[Saved data entries]
========================================

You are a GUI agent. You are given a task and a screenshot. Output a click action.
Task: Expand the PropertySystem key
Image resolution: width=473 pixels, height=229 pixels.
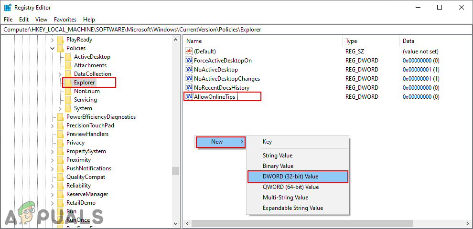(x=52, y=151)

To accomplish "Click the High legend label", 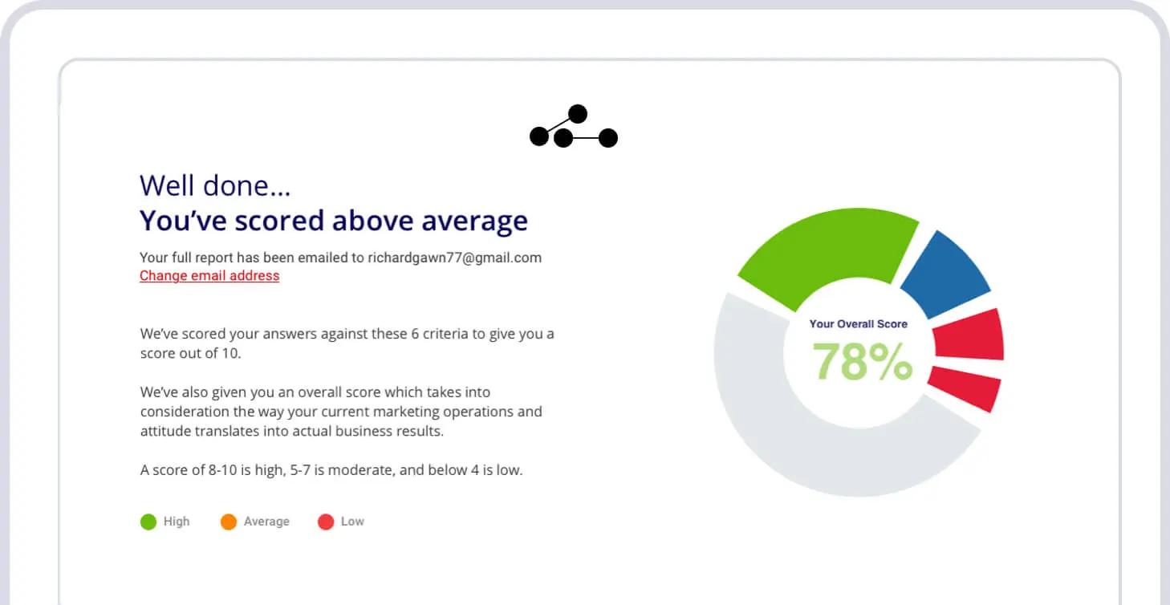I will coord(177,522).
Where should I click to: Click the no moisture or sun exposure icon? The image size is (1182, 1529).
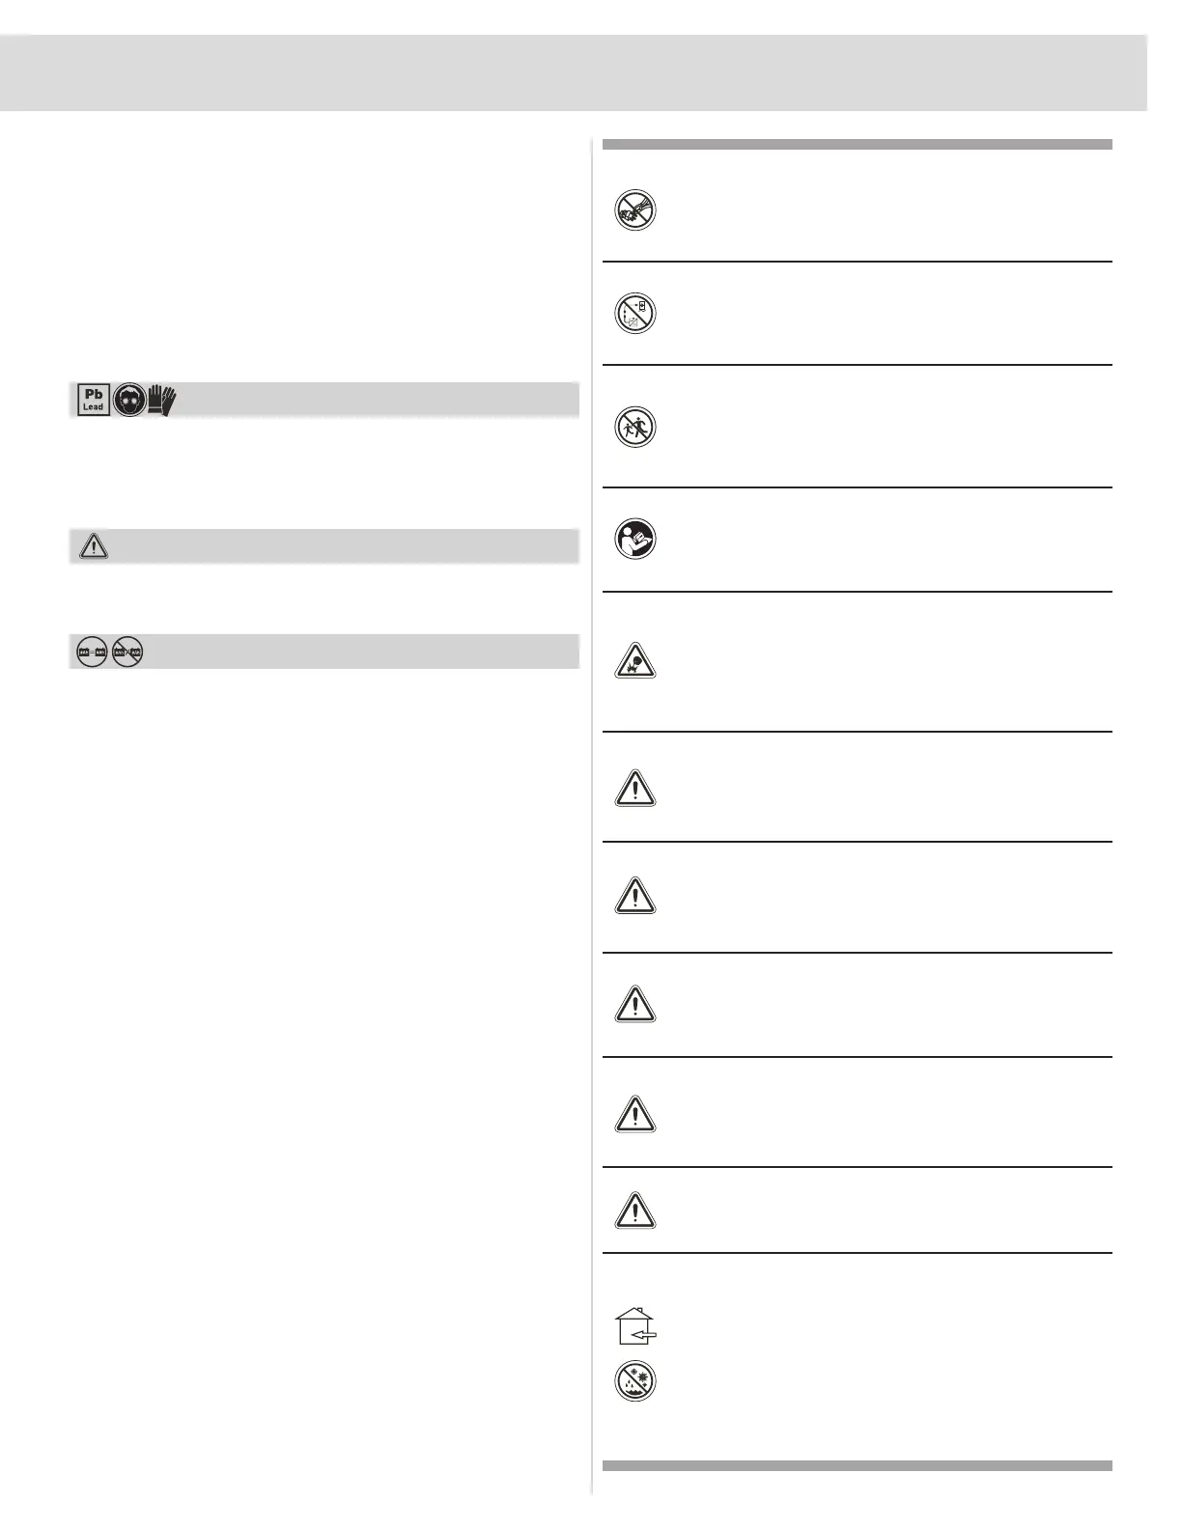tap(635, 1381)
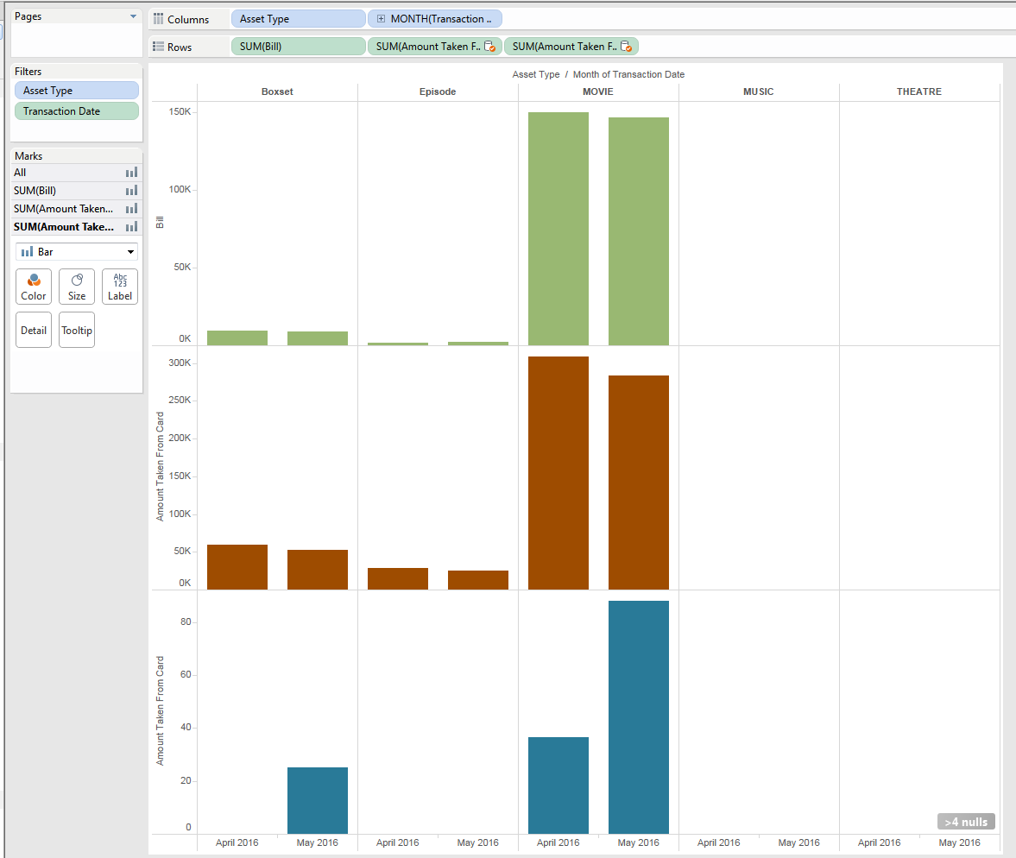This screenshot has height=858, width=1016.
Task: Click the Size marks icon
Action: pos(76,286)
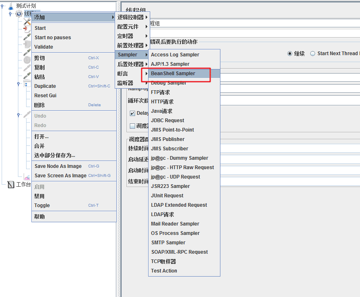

========================================

Transcribe every line from the one with "Where should I" to the last line of the records above, exactly, excluding pictures.

Where should I click to: Click the no moisture or sun exposure icon? The image size is (1182, 1529).
tap(635, 1381)
This screenshot has height=858, width=1016.
Task: Click the Size marks icon
Action: pos(76,286)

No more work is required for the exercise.